Posted on Dec. 23, 2019

A trio of public interest groups has again struck out in its quest to quash President Trump’s controversial 2-for-1 executive order after a court held that the groups’ alleged injuries were too speculative.

While it is plausible that the order delayed or derailed some regulatory actions that would have benefited the groups’ members, “it is hard to say with the requisite degree of confidence which actions those are, what would have occurred in the absence of the Executive Order, how any identifiable individual (or entity) is harmed, and whether any such harm — or risk of harm — is sufficient to establish standing,” the U.S. District Court for the District of Columbia concluded in a December 20 opinion.

Executive Order 13771, which requires the repeal of two regulations for every new one issued, became the source of much uncertainty in the tax world after Trump announced it in late January 2017 as the centerpiece of his deregulation efforts.

The following month, three plaintiffs — Public Citizen Inc., the Natural Resources Defense Council Inc., and the Communications Workers of America, AFL-CIO — filed a lawsuit against Trump and various federal agencies asserting that the order violated the Administrative Procedure Act and was unconstitutional, and that the president exceeded his authority in issuing it. The three groups asked the court to declare the order unlawful and to enjoin the agencies from complying with it.

Agreeing with the government that the plaintiffs lacked standing, the court dismissed the case in February 2018 but allowed the plaintiffs to file an amended complaint. The government again asked the court to dismiss the suit, but the court in February 2019 held that the plaintiffs had met their burden of plausibly alleging that they have standing.

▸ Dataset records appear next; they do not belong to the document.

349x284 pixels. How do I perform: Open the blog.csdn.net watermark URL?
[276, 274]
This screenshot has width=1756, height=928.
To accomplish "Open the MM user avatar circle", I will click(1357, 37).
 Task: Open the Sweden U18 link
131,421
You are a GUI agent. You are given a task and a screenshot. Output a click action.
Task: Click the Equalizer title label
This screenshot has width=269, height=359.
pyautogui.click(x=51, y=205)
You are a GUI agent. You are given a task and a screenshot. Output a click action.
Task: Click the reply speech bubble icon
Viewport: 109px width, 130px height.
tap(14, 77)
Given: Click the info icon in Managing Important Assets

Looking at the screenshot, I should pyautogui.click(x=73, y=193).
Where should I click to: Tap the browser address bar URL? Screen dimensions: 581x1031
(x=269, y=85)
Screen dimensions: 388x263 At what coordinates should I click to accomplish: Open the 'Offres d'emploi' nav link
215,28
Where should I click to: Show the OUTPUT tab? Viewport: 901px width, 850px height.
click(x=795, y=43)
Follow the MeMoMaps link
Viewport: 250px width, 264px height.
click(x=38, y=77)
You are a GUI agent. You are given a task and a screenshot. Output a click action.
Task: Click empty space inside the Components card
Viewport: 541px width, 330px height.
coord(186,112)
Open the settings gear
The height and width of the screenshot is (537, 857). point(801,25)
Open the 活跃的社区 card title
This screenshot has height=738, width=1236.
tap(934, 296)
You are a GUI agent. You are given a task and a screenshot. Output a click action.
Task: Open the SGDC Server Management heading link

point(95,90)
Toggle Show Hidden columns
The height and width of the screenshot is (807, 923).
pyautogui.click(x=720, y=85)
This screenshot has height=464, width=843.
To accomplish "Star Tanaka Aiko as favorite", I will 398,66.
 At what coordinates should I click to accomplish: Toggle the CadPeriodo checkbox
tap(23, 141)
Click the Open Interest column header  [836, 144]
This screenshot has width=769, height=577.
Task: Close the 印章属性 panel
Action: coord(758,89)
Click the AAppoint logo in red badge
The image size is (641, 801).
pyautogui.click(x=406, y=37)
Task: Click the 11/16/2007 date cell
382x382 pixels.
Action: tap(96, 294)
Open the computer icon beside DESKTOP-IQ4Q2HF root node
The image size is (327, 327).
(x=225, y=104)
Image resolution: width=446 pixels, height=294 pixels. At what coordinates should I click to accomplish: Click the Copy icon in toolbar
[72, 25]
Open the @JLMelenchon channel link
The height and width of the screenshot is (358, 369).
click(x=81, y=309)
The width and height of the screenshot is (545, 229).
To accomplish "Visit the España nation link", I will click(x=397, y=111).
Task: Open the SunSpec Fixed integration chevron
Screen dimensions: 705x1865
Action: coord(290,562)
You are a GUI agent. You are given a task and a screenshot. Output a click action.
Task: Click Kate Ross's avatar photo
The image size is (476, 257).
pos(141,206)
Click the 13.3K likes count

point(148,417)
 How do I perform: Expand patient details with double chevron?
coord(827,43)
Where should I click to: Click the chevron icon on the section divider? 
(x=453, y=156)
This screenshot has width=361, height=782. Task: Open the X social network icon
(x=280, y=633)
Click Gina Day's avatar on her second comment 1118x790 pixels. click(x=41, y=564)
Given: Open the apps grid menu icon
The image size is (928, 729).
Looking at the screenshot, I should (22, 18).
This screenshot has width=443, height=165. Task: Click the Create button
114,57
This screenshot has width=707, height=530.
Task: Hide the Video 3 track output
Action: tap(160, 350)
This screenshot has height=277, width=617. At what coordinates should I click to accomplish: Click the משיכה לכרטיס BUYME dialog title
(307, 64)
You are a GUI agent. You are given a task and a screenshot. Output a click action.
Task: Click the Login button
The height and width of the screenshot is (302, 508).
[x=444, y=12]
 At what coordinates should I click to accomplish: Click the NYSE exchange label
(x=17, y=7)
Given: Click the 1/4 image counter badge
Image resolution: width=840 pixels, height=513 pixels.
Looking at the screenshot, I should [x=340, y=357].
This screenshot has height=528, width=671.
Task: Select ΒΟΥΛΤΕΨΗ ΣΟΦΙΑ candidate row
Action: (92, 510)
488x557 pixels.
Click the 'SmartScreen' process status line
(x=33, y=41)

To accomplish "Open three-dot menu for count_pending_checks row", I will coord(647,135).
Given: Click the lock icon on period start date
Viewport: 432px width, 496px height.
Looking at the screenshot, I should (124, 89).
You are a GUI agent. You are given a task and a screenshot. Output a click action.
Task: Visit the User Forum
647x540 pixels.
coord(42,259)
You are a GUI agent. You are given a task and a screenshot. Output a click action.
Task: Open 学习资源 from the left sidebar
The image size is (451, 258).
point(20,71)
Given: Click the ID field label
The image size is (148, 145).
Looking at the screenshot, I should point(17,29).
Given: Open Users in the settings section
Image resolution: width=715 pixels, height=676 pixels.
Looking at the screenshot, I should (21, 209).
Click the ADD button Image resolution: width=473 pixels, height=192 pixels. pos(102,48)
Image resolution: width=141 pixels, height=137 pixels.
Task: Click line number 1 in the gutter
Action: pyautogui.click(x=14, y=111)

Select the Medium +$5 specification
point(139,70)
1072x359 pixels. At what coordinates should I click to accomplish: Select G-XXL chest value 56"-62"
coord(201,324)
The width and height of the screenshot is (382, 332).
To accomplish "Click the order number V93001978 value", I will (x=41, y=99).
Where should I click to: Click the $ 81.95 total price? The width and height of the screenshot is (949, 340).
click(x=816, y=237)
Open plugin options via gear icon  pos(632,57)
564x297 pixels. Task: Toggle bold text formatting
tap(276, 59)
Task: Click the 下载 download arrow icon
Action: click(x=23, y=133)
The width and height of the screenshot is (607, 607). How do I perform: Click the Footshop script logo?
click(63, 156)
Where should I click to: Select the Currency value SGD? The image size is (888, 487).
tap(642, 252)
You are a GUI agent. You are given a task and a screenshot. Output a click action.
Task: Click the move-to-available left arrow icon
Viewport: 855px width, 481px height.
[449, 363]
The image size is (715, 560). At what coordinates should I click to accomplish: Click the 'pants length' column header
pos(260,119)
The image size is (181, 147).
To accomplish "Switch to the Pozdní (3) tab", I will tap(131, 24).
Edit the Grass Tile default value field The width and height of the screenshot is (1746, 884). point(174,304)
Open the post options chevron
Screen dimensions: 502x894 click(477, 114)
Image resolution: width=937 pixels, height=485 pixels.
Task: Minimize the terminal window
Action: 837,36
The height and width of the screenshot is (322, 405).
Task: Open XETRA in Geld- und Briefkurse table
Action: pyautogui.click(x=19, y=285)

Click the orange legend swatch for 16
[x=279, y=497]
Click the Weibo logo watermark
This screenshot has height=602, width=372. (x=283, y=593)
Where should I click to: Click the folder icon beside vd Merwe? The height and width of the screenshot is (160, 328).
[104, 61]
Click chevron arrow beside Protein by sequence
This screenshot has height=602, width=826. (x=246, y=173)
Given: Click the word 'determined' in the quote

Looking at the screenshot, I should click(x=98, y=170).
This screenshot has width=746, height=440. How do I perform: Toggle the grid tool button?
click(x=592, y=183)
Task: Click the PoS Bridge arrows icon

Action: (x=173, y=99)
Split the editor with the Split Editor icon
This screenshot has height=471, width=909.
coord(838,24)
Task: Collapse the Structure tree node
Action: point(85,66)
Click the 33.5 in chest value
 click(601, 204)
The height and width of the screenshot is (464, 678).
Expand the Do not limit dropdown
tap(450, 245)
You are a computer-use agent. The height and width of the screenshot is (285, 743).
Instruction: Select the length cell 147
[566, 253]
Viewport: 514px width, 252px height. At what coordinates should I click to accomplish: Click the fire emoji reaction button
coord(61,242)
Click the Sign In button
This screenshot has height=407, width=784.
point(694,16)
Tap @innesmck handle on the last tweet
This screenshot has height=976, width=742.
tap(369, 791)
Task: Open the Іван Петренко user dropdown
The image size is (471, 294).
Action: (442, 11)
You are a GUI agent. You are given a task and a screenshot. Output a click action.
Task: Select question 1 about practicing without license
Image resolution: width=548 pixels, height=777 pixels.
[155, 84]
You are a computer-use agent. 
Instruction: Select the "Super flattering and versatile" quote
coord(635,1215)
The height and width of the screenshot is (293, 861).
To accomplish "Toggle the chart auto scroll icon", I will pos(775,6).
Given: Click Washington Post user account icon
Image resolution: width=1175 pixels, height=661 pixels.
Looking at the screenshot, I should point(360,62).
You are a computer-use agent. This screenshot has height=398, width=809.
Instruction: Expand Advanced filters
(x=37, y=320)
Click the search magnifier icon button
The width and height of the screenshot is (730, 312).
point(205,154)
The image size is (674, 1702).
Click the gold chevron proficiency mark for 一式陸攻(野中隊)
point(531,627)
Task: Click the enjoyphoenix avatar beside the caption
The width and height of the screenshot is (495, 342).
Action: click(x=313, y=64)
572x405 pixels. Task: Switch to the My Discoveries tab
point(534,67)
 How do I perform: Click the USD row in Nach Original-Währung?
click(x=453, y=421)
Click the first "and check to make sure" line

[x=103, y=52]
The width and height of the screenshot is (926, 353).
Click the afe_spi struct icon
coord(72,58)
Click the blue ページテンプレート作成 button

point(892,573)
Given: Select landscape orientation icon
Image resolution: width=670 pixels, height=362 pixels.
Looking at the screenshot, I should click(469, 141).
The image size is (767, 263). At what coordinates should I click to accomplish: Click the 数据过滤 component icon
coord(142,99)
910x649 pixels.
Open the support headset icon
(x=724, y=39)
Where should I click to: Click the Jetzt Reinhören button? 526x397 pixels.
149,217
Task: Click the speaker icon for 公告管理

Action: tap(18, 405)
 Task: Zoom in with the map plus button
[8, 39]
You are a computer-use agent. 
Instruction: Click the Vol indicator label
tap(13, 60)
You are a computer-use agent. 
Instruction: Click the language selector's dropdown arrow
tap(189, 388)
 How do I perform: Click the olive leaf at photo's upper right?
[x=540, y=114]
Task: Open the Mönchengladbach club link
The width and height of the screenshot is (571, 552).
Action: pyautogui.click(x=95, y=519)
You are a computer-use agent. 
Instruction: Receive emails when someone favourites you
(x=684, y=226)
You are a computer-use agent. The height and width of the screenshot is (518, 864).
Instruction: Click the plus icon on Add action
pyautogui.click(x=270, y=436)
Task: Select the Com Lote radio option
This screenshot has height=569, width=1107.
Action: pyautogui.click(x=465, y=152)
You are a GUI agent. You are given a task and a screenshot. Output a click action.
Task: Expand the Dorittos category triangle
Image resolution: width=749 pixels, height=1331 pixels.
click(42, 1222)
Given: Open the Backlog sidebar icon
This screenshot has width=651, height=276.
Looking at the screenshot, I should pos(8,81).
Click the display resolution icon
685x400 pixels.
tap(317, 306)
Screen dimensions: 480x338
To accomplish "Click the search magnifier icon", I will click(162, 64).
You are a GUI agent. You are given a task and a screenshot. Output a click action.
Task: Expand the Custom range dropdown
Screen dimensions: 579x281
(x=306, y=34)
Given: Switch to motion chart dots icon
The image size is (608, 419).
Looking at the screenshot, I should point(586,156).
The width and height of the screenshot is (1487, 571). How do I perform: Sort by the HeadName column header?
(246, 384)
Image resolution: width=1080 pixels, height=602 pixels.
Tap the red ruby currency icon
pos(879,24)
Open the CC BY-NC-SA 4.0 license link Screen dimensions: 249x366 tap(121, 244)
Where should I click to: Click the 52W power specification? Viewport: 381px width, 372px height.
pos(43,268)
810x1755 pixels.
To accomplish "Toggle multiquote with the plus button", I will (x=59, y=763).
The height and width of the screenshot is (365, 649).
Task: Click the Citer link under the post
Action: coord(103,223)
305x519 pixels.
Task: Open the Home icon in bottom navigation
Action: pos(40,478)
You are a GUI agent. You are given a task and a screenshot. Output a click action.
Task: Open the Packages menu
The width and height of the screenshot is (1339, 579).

The court allowed the plaintiffs to take limited discovery to detail whether the executive order had caused any relevant delay or withdrawal of a rule. After discovery was completed, both sides filed summary judgment motions on the standing issue.

For the purposes of showing harm, the plaintiffs’ motion focused on two agency rulemakings they say were delayed by the executive order: One was a Department of Transportation rule requiring all new “light vehicles” to be equipped with interoperable V2V communication systems on a specified schedule, and the other was a Department of Energy rule setting stricter energy efficiency standards for commercial water heating equipment.

Third Time Isn’t a Charm

In his December 20 opinion concluding that the plaintiffs hadn’t established standing, Judge Randolph D. Moss noted the difficulty in finding that the order caused them identifiable harm.

“It is hard to know because agency decisions about whether and how quickly to move forward with regulatory initiatives are often informed by a variety of considerations, and, when agencies simply delay acting on discretionary regulatory initiatives, those considerations are seldom a matter of public record,” Moss wrote. “And, it is hard to know because the Executive Order does not stand alone but, rather, reflects the current Administration’s more general wariness of federal regulation.”

Despite the unusual context of the lawsuit, the plaintiffs still bore the burden of showing they had standing to sue, Moss said.

The judge noted that he had given the plaintiffs three opportunities to meet that burden and allowed them to conduct discovery to establish jurisdiction.

“Notwithstanding these opportunities and Plaintiffs’ vigorous efforts — including the submission of multiple declarations, the identification of well over a dozen purported regulatory actions or inactions, the amendment of their complaint, and extensive briefing on multiple theories of associational and organizational standing — Plaintiffs have failed to carry their burden,” Moss concluded.

The case is Public Citizen v. Trump, No. 1:17-cv-00253 (D.D.C. 2019).